Pictures are to be dropped from the copy. Retype the listing exactly.
=======
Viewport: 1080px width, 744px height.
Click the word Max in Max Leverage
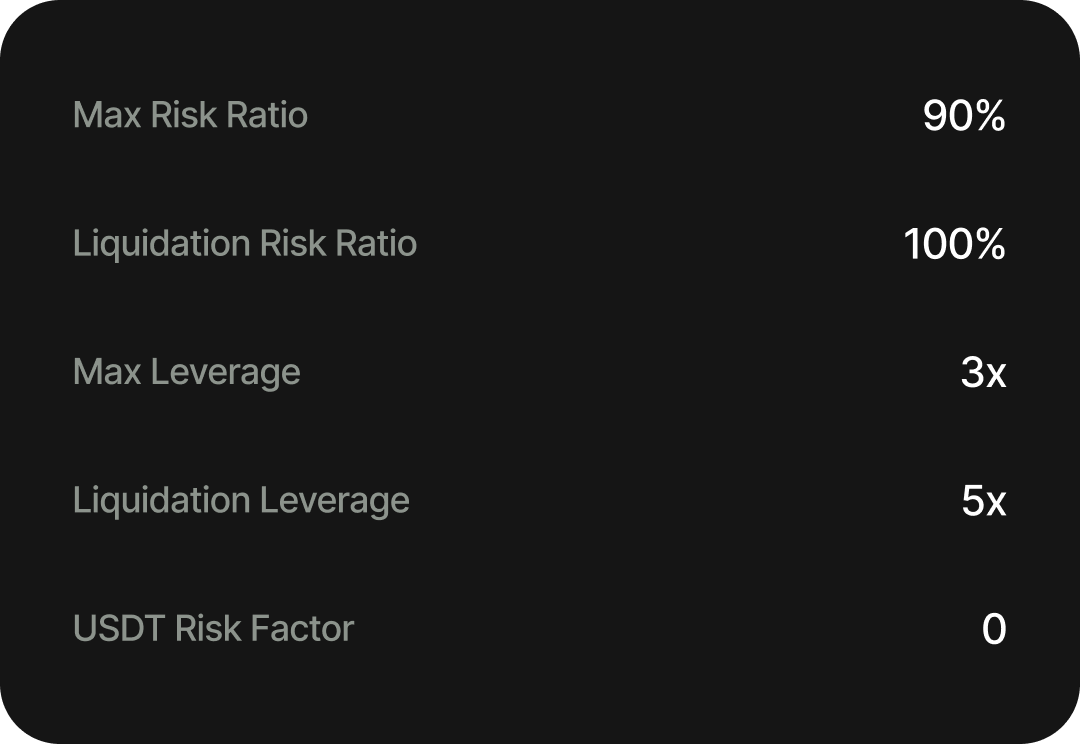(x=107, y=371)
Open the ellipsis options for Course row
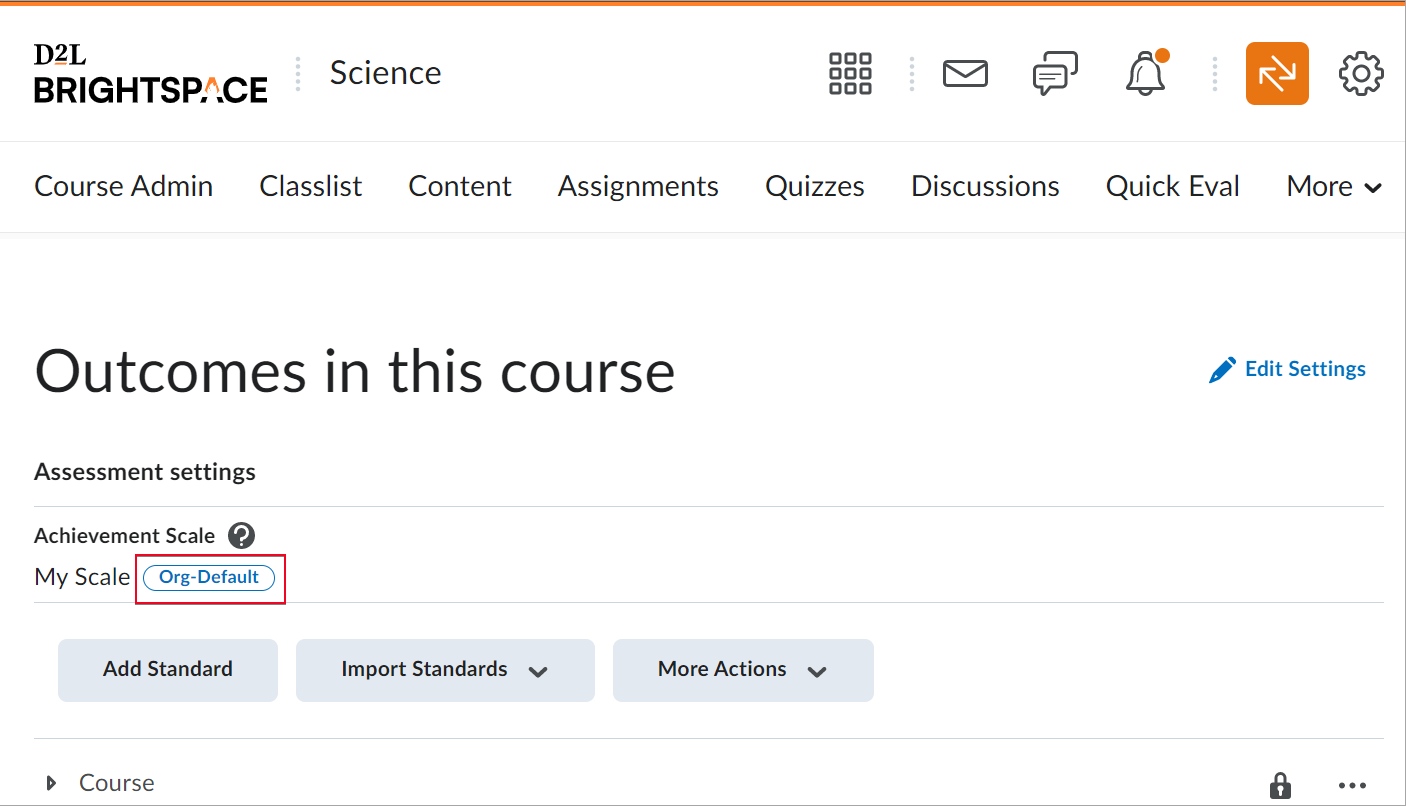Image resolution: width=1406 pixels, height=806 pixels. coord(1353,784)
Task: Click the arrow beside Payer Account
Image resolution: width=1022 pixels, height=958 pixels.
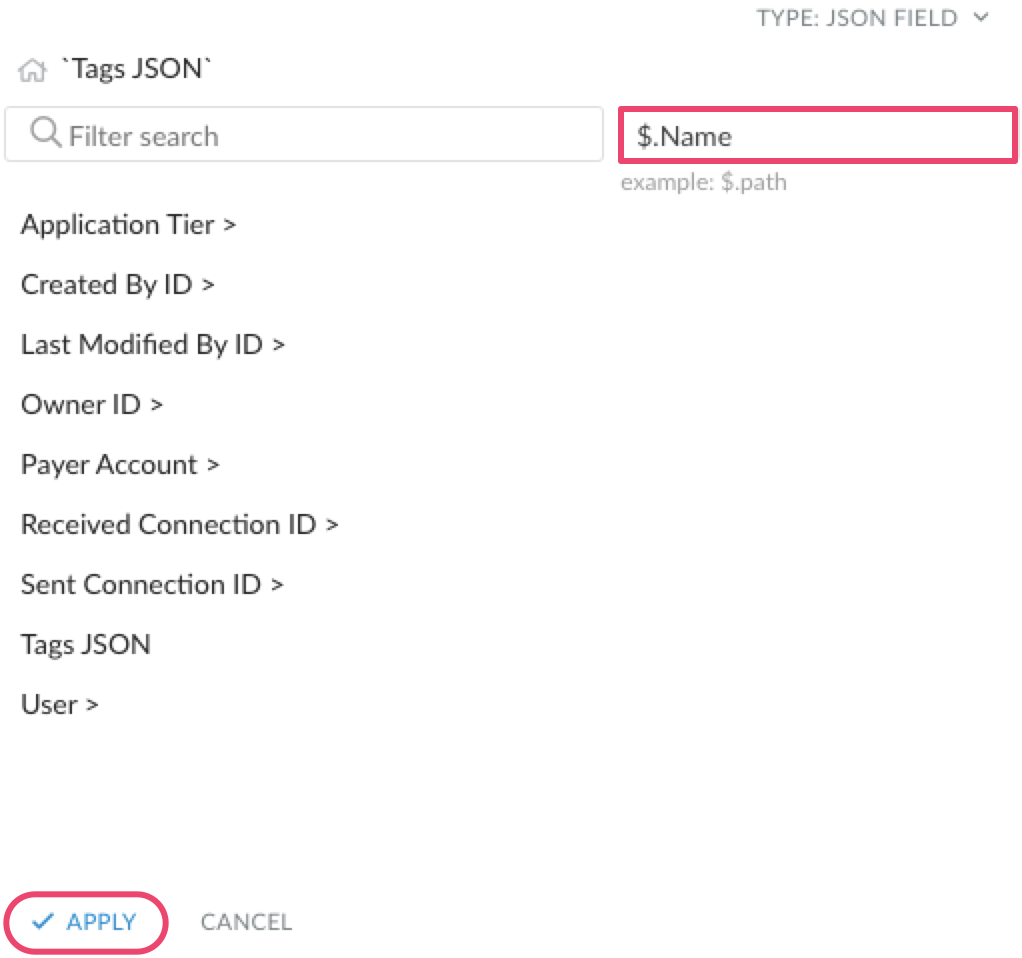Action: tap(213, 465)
=======
→ Answer box:
Viewport: 1080px width, 744px height.
Click the word Max in Max Leverage
(x=107, y=371)
Open the ellipsis options for Course row
Image resolution: width=1406 pixels, height=806 pixels. coord(1353,784)
Task: Click the arrow beside Payer Account
Image resolution: width=1022 pixels, height=958 pixels.
Action: tap(213, 465)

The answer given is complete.